Première précision utile : un plan annexé à l’état descriptif de division, même irrégulier ou non établi par un géomètre-expert, n’emporte pas à lui seul la nullité du règlement de copropriété. Il peut rester un élément de preuve pour décrire les parties communes et privatives.
Deuxième enseignement : le permis de construire ne décide pas, à lui seul, du régime applicable. Si la configuration juridique et matérielle répond aux conditions de l’article 1er de la loi du 10 juillet 1965, la copropriété s’impose, même si le permis prévoyait une division différente ou n’a pas été respecté.
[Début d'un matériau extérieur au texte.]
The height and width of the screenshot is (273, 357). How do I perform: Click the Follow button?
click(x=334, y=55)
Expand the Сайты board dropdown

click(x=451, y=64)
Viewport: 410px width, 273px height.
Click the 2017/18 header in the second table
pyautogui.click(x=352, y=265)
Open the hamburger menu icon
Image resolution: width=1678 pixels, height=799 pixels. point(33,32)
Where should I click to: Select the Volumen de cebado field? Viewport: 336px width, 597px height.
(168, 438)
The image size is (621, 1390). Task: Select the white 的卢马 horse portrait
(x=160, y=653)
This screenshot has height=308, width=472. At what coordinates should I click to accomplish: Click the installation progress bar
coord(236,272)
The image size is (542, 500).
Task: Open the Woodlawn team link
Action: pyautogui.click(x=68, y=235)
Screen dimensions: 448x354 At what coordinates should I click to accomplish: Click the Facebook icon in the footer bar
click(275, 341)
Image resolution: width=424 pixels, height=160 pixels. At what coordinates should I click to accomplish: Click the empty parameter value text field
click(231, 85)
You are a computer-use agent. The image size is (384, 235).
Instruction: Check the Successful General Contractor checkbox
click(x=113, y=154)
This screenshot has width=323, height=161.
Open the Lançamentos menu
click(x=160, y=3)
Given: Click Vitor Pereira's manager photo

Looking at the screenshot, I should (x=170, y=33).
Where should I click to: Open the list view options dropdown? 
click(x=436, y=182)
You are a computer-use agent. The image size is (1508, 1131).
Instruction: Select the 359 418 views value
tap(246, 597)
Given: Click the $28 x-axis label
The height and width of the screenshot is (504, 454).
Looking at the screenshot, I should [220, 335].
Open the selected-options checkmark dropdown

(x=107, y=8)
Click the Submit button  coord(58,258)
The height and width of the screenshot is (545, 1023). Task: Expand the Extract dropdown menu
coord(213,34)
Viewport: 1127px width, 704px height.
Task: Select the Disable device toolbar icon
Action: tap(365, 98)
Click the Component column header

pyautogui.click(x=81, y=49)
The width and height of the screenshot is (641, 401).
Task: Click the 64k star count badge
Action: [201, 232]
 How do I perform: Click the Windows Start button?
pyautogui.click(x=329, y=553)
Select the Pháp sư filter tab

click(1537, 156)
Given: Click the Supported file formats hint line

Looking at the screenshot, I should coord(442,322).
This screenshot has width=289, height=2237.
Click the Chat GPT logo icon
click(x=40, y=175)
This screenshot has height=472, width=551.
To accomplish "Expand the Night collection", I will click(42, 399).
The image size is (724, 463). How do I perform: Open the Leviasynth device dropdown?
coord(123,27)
Pour les ensembles de petite taille, les accès communs et les divisions anciennes, l’analyse doit donc porter sur les critères légaux, les actes publiés et la situation réelle des lieux. Cette clarification peut modifier l’approche des actions en nullité et des litiges de délimitation.
Un plan de division irrégulier, non établi par un géomètre-expert, n’annule pas une copropriété. Celle-ci s’impose dès que les critères légaux sont réunis, même si le permis de construire prévoyait une division différente.